# Has Bean exclusive Guachipelin



## Viernes (Dec 10, 2011)

Hi,

has anyone tried El Salvador Guachipelin? Is it good? Parameters for espresso?


----------



## risky (May 11, 2015)

I wasn't blown away with it. Certainly nice enough, but maybe my expectations were too high.

I'm getting a bit of fudge and raisin but mainly dark chocolate.

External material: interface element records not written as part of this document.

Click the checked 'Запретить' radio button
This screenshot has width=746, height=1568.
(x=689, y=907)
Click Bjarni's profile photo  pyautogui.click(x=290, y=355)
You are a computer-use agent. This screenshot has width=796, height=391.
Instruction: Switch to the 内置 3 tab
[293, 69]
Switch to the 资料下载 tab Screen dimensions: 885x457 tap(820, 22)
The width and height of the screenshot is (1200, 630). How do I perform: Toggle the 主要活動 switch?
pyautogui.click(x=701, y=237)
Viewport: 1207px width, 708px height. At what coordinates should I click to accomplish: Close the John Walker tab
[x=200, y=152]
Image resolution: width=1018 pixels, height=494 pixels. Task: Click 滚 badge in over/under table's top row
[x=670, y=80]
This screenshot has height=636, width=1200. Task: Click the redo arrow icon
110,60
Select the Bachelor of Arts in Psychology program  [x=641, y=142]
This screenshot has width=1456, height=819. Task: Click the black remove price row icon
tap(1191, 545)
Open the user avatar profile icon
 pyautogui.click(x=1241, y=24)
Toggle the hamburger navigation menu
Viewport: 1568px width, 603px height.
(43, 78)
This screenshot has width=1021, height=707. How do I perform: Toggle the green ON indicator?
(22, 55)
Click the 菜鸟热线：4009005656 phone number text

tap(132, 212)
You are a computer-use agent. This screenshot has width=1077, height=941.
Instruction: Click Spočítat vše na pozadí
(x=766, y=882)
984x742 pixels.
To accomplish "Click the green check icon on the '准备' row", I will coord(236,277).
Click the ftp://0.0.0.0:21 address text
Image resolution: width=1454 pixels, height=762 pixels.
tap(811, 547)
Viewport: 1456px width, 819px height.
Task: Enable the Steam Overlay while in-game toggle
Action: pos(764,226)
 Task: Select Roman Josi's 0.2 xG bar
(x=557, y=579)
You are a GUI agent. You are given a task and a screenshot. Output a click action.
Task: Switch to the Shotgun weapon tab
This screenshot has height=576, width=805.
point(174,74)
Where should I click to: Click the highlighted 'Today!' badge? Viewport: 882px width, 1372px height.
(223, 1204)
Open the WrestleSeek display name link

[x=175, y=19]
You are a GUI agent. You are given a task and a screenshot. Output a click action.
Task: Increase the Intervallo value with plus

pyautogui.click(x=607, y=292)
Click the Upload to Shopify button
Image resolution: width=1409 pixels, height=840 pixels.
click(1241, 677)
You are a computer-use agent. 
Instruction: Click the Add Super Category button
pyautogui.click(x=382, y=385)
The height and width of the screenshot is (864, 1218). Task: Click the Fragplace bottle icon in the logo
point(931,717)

@Mrboots2u can maybe advise.


----------



## Mrboots2u (May 10, 2013)

I preferred as brewed , raisin sweetness , dark chocolate , try your normally BR and adjust from there


----------



## Neill (Jun 26, 2013)

Mrboots2u said:


> I preferred as brewed , raisin sweetness , dark chocolate , try your normally BR and adjust from there


My thoughts exactly. Really smooth and thick. No funk that usually comes with naturals.


----------



## Viernes (Dec 10, 2011)

risky said:


> I wasn't blown away with it. Certainly nice enough, but maybe my expectations were too high.
> 
> I'm getting a bit of fudge and raisin but mainly dark chocolate.
> 
> @Mrboots2u can maybe advise.


Bummer. Because the package is pretty slick! It creates expectation for sure.


----------



## Viernes (Dec 10, 2011)

Ah, well. Tried as espresso. Pretty lovely. Rum and raisins are definitely there, not massive tough, subtle. Need to updose and achieve high yield to unlock that flavors. Which is tricky as always.


----------



## Ramrod (Feb 9, 2016)

Shame HasBean don't sell these as green beans. I'd give them a go.....


----------